20.2 The itinerary is not a qualitative or quantitative measure for this Agreement but is intended to provide an outline for the intended purpose of the Tour. The itinerary is subject to change at the discretion of the Travel Host pursuant to the terms of this Agreement.
21. Governing Law
21.1 This Agreement is governed by the laws of New South Wales, Australia.
22. Currency
22.1 The currency of the Fees and pricing are in USD (United States Dollars) unless otherwise expressly identified in another form of currency.
22.2 There shall be no adjustment for currency fluctuations.
22.3 All pricing excludes local taxes unless stated otherwise.
23. Severability
23.1 Nothing in this Agreement limits or excludes the Travel Host's liability where liability cannot be limited or excluded by applicable laws. If any provision of this Agreement is held to be invalid, illegal, or unenforceable, that provision shall be severed from the Agreement and the remainder of the Agreement shall continue in full force and effect.
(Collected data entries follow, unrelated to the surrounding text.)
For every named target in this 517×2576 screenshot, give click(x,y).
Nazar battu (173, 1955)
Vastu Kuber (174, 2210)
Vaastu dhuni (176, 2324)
To the extent possible, the severed provision shall be replaced by a valid and enforceable provision that most closely reflects the original intent of the parties.
24. Non-Merger
24.1 Any provision of this Agreement that expressly (including clauses 4, 5, 6, 7, 8, 10, 11, 14, 15 and 21) or by implication is intended to come into or continue in force on or after termination or expiry of this Agreement shall remain in full force and effect.
24.2 Without limiting the other provisions of clause 24, clauses relating to liability, indemnity, privacy, and governing law survive termination.
24.3 Termination or expiry of this Agreement shall not affect any rights, remedies, obligations or liabilities of the parties that have accrued up to the date of termination or expiry, including the right to claim damages in respect of any breach of the agreement which existed at or before the date of termination or expiry.
25. General
25.1 No amendment or variation to the terms of this Agreement will be effective unless it is made or confirmed in writing by both parties.
25.2 No delay in exercising or non-exercise by either party of any of its rights under or in connection with this Agreement will operate as a waiver or release of that right.
25.3 All communications relating to this Agreement will be in writing and in English and delivered by hand or sent by pre-paid airmail post or electronic mail to the party concerned.
25.4 The Travel Host may assign or novate its rights under this Agreement to any affiliated entity which it directly or indirectly controls, is controlled by or is under common contract with the Travel Host or to any one or more special purposes entities created by a member of Travel Host's group of companies (if applicable), without the consent of the Customer.
25.5 The Customer grants the Travel Host a perpetual, worldwide, royalty-free licence to use their image, likeness, voice and recordings for marketing. The Customer waives all moral rights.
25.6 The Customer waives any right to participate in class or representative proceedings in respect of any claims against the Travel Host or any subject matter arising out of this Agreement.
25.7 Any claims by the Customer must be commenced within 6 months of the event giving rise to the claim.
25.8 The parties agree that this Agreement may be executed electronically.
25.9 The parties agree that the English version of this Agreement prevails over any other translated version of this Agreement.